The company has said that it will pay $5 million in cash and 3.9 million shares for Global Patent Holdings LLC, which owns 11 patent licensing firms. The acquisition would give Acacia control over 121 US technology patents, grouped into 27 portfolios.

Some of these portfolios are just entering initial licensing activity, while some are in fairly advanced stages of litigation, CEO Paul Ryan said in a conference call with analysts. About 11 of the portfolios are in the early stages, he later added.

Acacia currently makes most of its money from licensing its digital media transmission patents to adult web sites and on-demand video companies. At the last count, 277 companies had taken licenses on the DMT patent, including 90% of the hotel in-room video provider market.

The Electronic Frontier Foundation, which has the DMT patent at the top of its most wanted list of patents that need to be busted, calls it a laughably broad patent would cover everything from online distribution of home movies to scanned documents and MP3s.

Getting access to Global Patent Holdings’s assets, which includes subsidiary TechSearch LLC, is not likely to reverse this perception. TechSearch sued Symantec and Electronic Arts two years ago for patent infringement for distributing CDROMs that contain links to websites.

The company also avoided court and secured licenses with Sony, Aiwa, Matsushita, JVC, Samsung, Toshiba and Thomson Multimedia, for making CD players capable of recording and playing CDs containing compressed data in the MP3 format.

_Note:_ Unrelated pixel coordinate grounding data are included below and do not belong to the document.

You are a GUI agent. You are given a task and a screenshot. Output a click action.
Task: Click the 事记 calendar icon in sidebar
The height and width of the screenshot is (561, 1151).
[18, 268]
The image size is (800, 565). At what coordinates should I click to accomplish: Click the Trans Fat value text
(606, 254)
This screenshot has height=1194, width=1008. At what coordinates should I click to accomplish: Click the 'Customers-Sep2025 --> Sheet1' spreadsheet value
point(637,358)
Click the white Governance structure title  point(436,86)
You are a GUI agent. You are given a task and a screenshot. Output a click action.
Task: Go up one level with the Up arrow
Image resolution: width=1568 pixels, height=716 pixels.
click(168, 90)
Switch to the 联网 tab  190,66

The TechSearch web site lists patents covering: data transmission on the Internet, data transmission over satellite and cable broadcast channels, information distribution and processing systems, computer based distance learning, noise reduction systems for video signals, television de-scrambling smart card, resolution enhancement for printers and other display devices.

Most of Global Patent Holdings licenses to date have been one-off perpetual licenses. Over the last couple of years the firm has secured $40 million in revenue, Acacia said. Acacia will prefer to enter royalty agreements, to grow its own revenues as markets it attacks mature.

Acacia… intends to offer future licensing, where it is appropriate, primarily on the basis of recurring license payments, rather than paid-up licenses, Ryan told analysts.

The EFF notes that Acacia is happy to sue small businesses. Adult webmasters, most of which did not have the resources to defend themselves, were Acacia’s first target for enforcing the DMT patent. Wins there were then leveraged as precedent to extract cash from the cable industry.

Members of the cable industry and the adult industry are involved in litigation with Acacia over DMT. There has not been a resolution to these cases yet. Acacia is attempting to consolidate several lawsuits into a single action, executives said.